In 1650 VM still had original cover (or maybe not original at all???).
Shame that it was replaced in the 19th century by Jesuits without any documentation what was done and how it looked like.
If the letter was somehow to the manuscript then it was probably attached to that original cover and you may not find traces of attachment on the manuscript in its current state
I've long wondered what the basis was for this "19th c. rebinding by the Jesuits", supposedly producing the current cover, and why the cover is said to be "18th or 19th century in origin". But I have never been able to find a physical, forensic reason for it. I've read every description on the Beinecke, in their Yale book, and on various websites which use those as sources, and do not see anything physical... materials, markings, construction... certainly not radiocarbon dating... which places this cover in the "18th or 19th century", as is often claimed.

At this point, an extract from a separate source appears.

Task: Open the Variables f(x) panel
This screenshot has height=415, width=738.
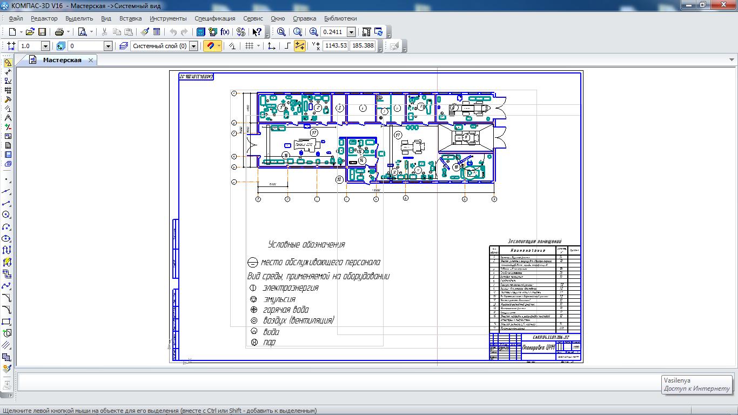Action: [225, 32]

Maybe such evidence exists, but if it did, I would think the Beinecke would have it posted.
So I believe this assertion is only speculation, an assumption, seemingly based on the cover's overt, visual similarity to the covers of other books Voynich supposedly bought from the same sources. But the cover on the Voynich... "limp parchment", is of the same type and construction which goes back to the 14th or 15th centuries. And a simple search will show dozens of the same type of cover in Marci's time- the mid to late 17th century. I even have an intact, complete, unmolested book from 1698 on my own shelf, which has a limp parchment cover that is very similar in appearance and construction to the Voynich cover.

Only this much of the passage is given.